Così i Paesi europei voltano le spalle a chi combatte gli ayatollah atomici


La tolleranza americana per le vittime di guerra è ancora superiore a quella europea, dove il presidente Macron ha abbandonato 1,9 milioni di miglia quadrate di Mauritania, Mali, Burkina Faso, Niger e Ciad ai jihadisti ritirando i 5.000 soldati francesi che li avevano protetti a costi molto contenuti per anni, nel terrore puro che dieci potessero essere uccisi tutti in una volta: sono stati dieci soldati uccisi in un giorno in Afghanistan a rovinare irrimediabilmente la presidenza di Sarkozy.
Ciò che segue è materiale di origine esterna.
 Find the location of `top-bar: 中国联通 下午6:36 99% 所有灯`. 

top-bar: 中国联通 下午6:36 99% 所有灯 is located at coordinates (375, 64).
Eppure, quando il 25 giugno dello scorso anno decine di cacciabombardieri israeliani operanti a distanza estrema e sette bombardieri stealth B-2 statunitensi hanno distrutto gli impianti nucleari iraniani, non si è verificata alcuna esplosione di gratitudine in nessuno dei Paesi europei, ognuno dei quali avrebbe altrimenti dovuto convivere con le Guardie Rivoluzionarie dotate di armi nucleari, la cui disponibilità a uccidere decine di migliaia dei propri cittadini suggerisce una prontezza a uccidere centinaia di migliaia o milioni di miscredenti. Questa volta, quando l'obiettivo di Israele era quello di impedire la propria distruzione e l'obiettivo degli Stati Uniti era anche quello di distruggere i quartier generali e i depositi delle Guardie Rivoluzionarie e della loro milizia omicida Basij in ogni città, con la flebile speranza di una rivolta, la risposta non è stata solo una mancanza di gratitudine e sostegno, ma un vero e proprio sabotaggio, perseguito negando l'accesso alle basi statunitensi o vietando il sorvolo degli aerei Usa.